For instance, if a dog barks at you or growls from inside their kennel, this "cage aggression" rarely translates into a dog that will bite or harm you once that dog is outside of the territory or stressful environment or once you enter that territory with the dog. If a dog shows food guarding, that is an aggressive issue, but it is one easily rehabilitated. And, many cats behave aggressively in a shelter setting but not outside of it.

Going back in time to years past, there are only very high-level statistics to share. In 2007, our shelter's intake was 15,743, and 11,000 of those animals were killed/euthanized (69.87%). In 2006, the intake was 17,112, and 12,311 of those were put down (72%). In 2005, the intake was 15,355, and 11,451 of those were put down (75%). Most of this decade looks similar -- with an intake average of 15,000 and a kill rate average of 11,000 (70%+). In the 1990s, the intake in earlier years was about 11,000 and the intake increased to about 14,000 at the end of that decade. The kill rate was in the high 70 percentile and up to 80% some years.

In other words, our big picture over the years shows a similar picture. Most of the animals taken in at our shelter are being killed/euthanized. This has been the case for some time.

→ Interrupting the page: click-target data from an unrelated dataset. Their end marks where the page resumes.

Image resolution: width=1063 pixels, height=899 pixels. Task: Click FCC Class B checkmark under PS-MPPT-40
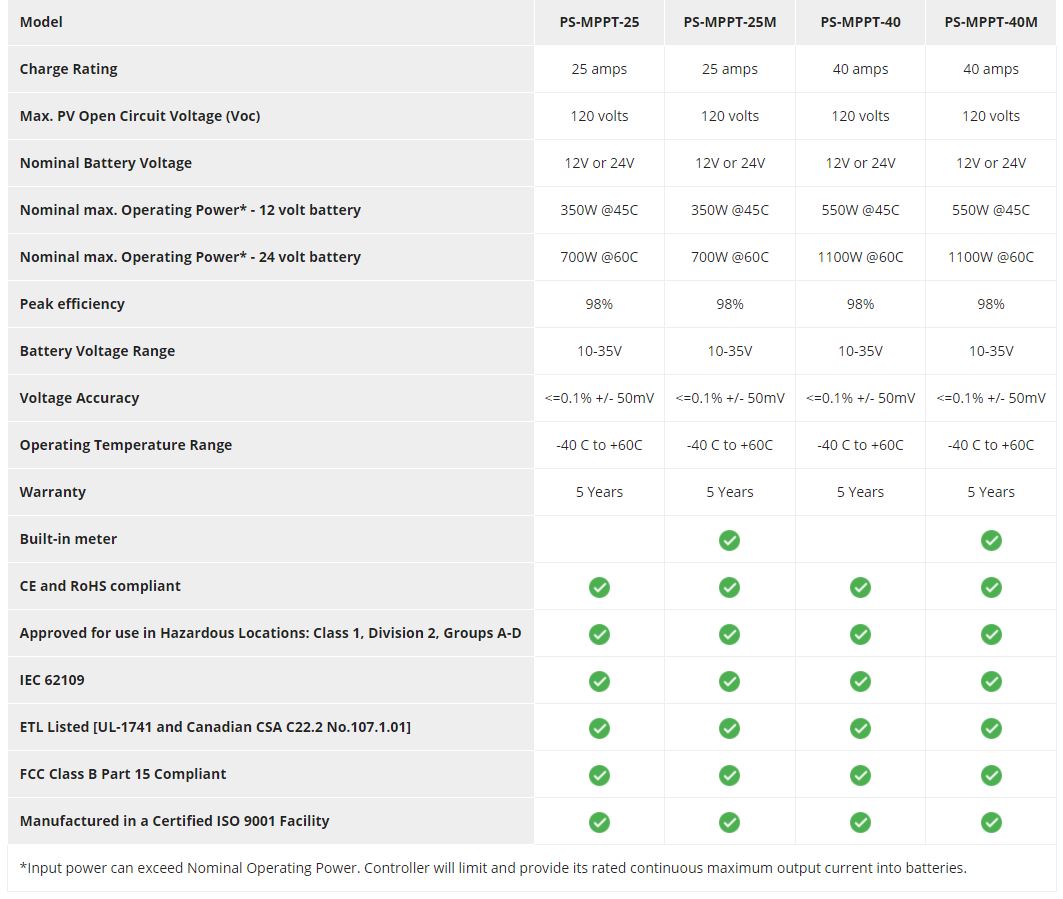coord(860,775)
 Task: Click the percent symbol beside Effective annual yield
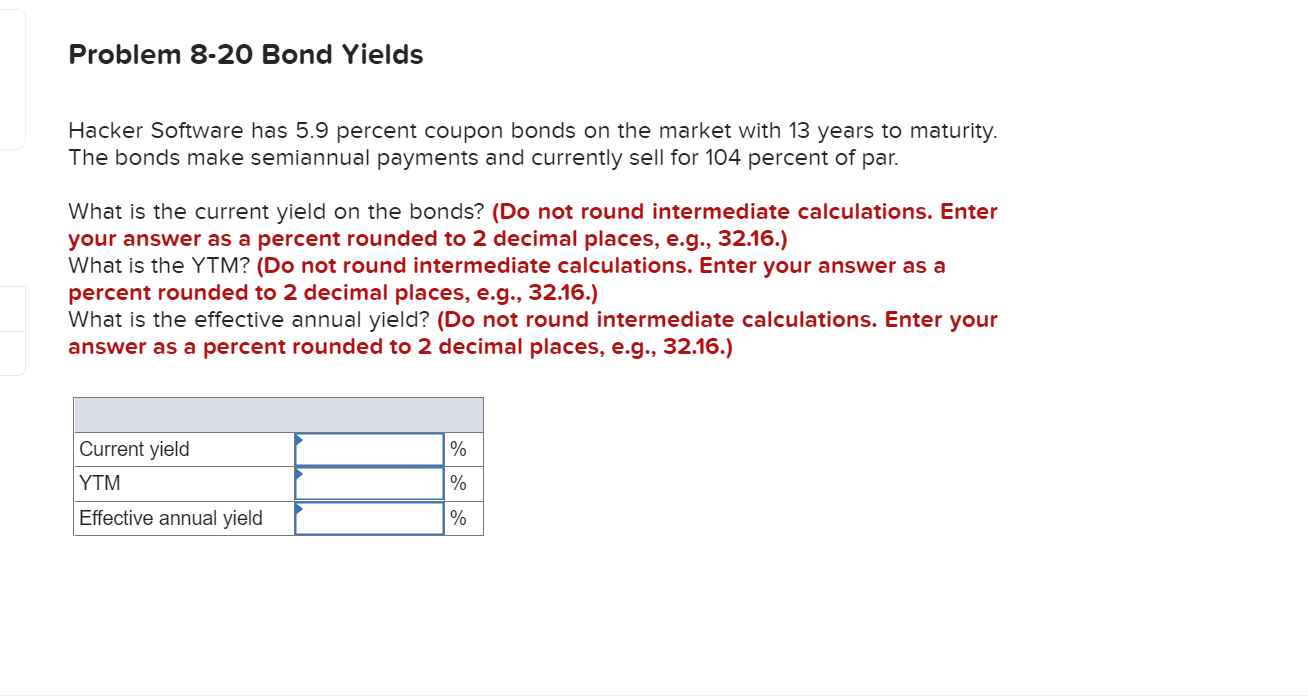(459, 518)
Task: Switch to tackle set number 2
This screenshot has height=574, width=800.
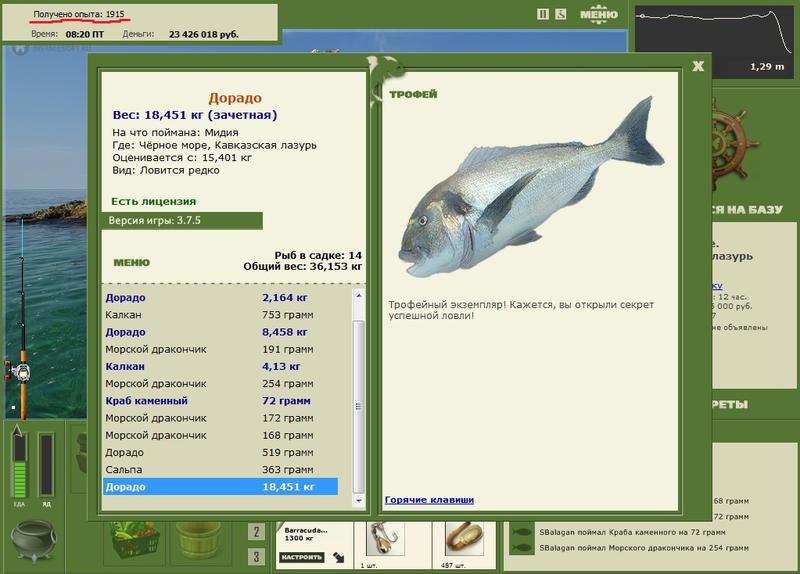Action: [x=257, y=532]
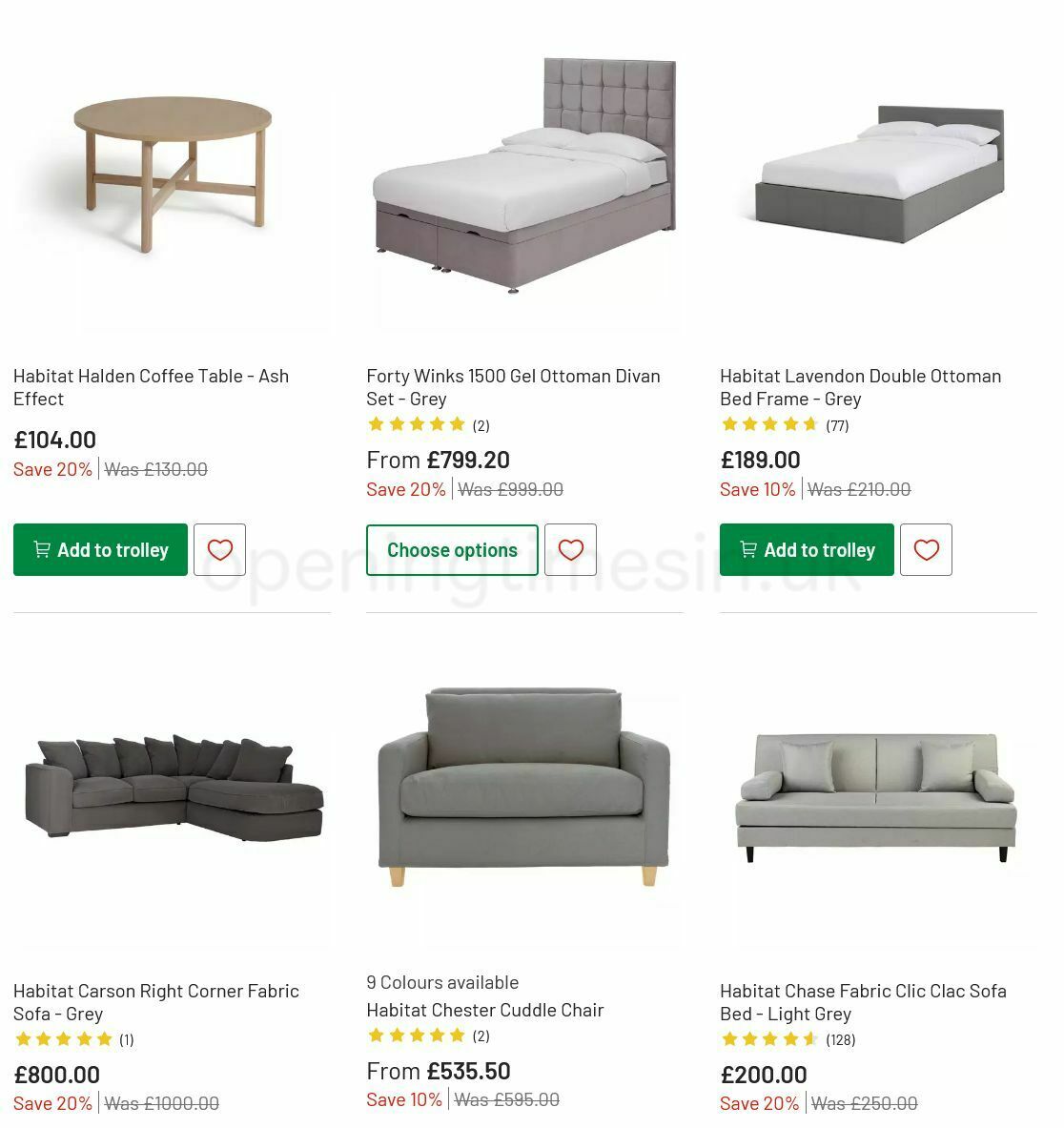Click the trolley icon inside Lavendon Add to trolley button
The height and width of the screenshot is (1128, 1064).
pyautogui.click(x=748, y=549)
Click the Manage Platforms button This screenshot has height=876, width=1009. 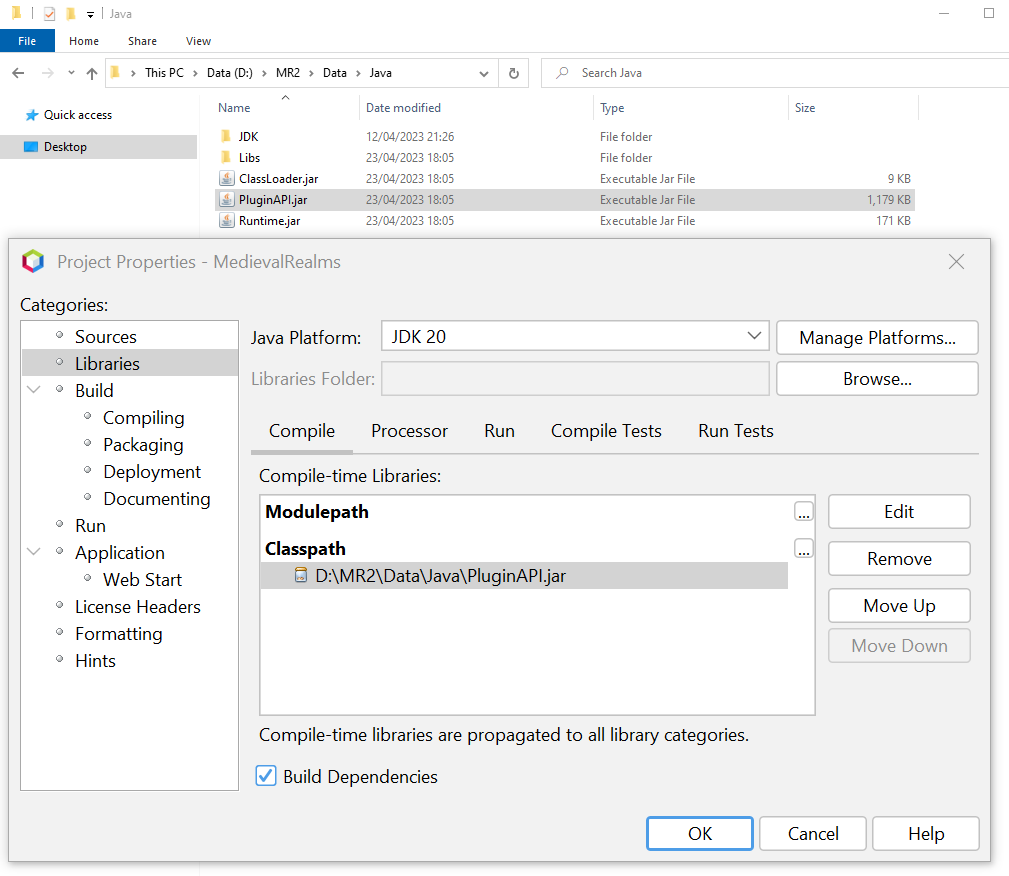(x=877, y=338)
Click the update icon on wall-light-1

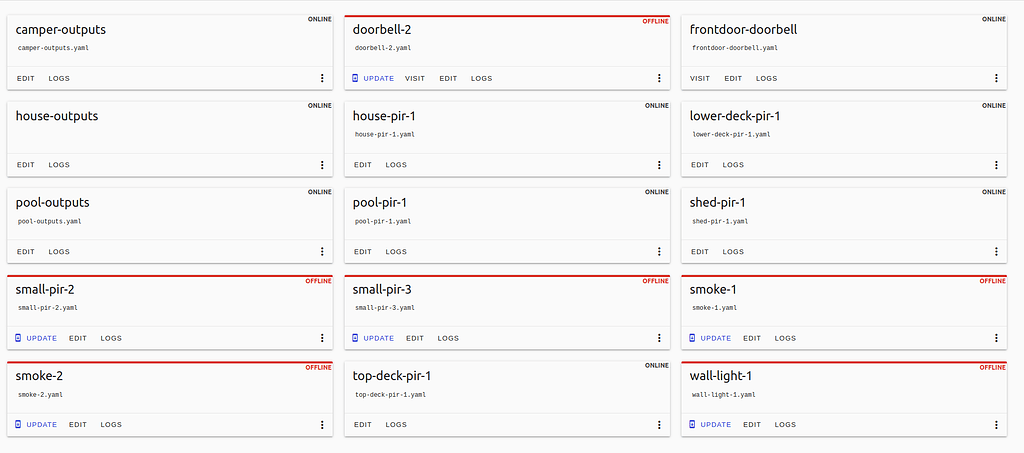click(692, 425)

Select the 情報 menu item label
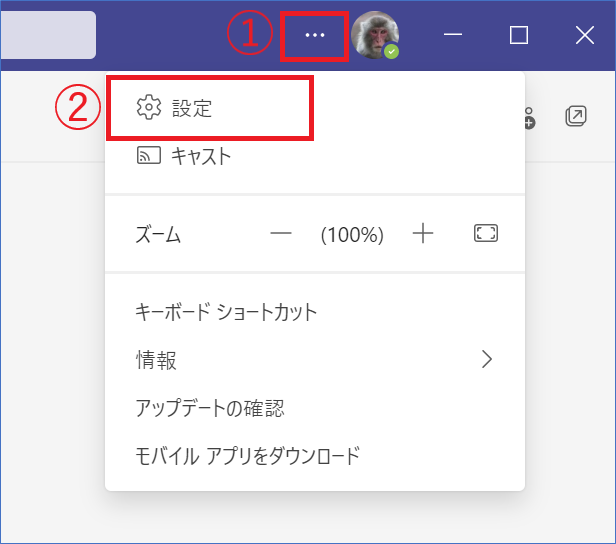156,360
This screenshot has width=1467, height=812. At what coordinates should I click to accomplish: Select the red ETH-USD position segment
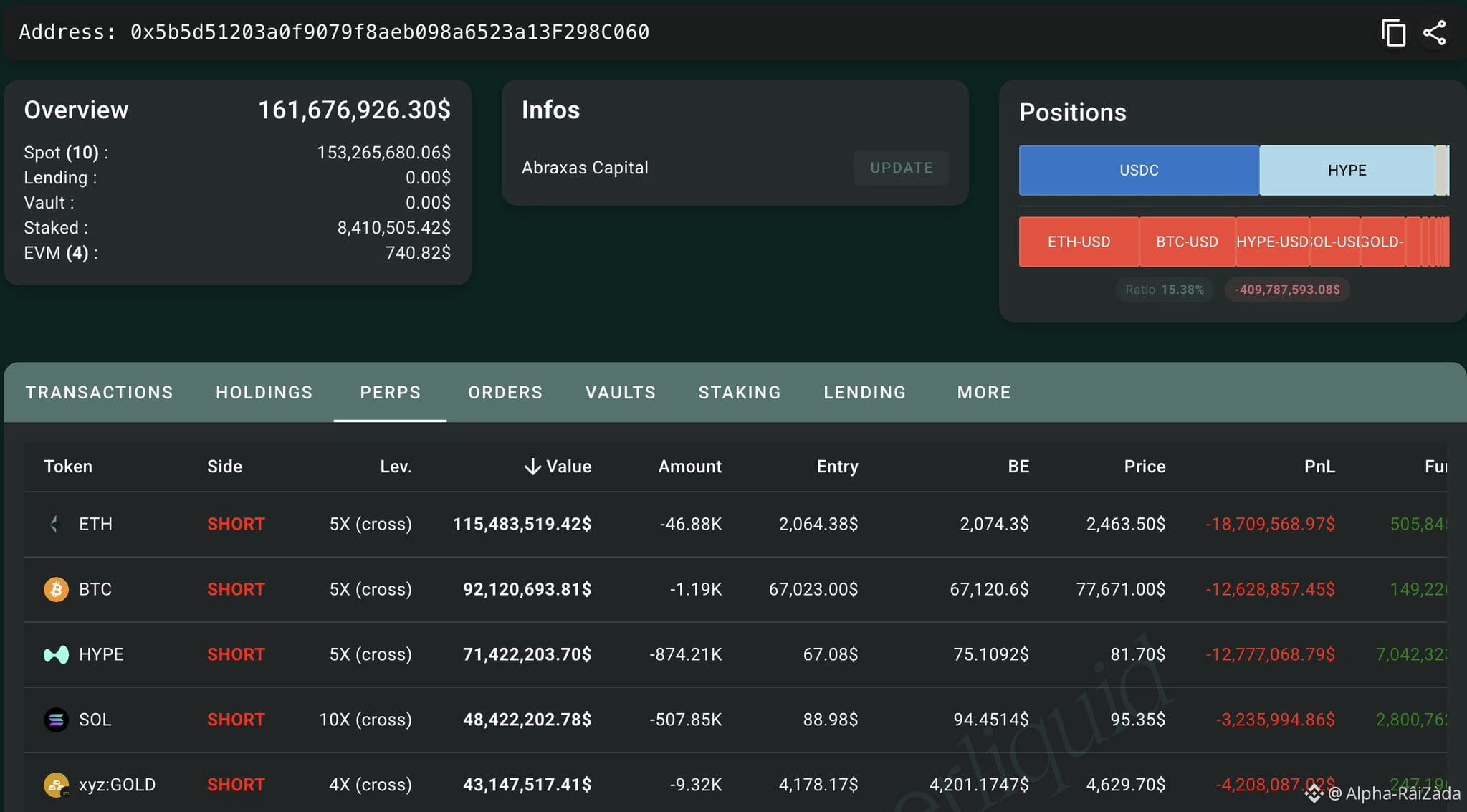(1079, 242)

For statistics to be useful, and for shelters working toward reducing kill rates, standardization is a must and sharing of detailed information with others working in animal welfare is necessary. Many shelters are now using the statistical method recommended by Maddie's Fund, which also stress the need for statistical transparency. Here's a link to some other interesting shelter statistics and recommendations:

Maddie's Fund pet evaluation matrix
Shelters reporting to the Asilomar Accords
No Kill Advocacy Center's Lifesaving Matrix

Moving Forward with Targeted/Incentivized Efforts

Targeted, incentivized efforts come from being able to identify specific problem areas and targeting those areas with highly-publicized programs that will make a difference. For example, let's say our shelter sees a certain breed and their mixes coming in more than others (for us, it's chihuahuas and pit bull mixes). Spay/neuter efforts can be targeted to this specific breed and owner, and incentives can be offered to owners of these types of dogs who agree to bring them in for the surgery -- a cash "reward" or something they get for free, such as a gas card good for one fill-up.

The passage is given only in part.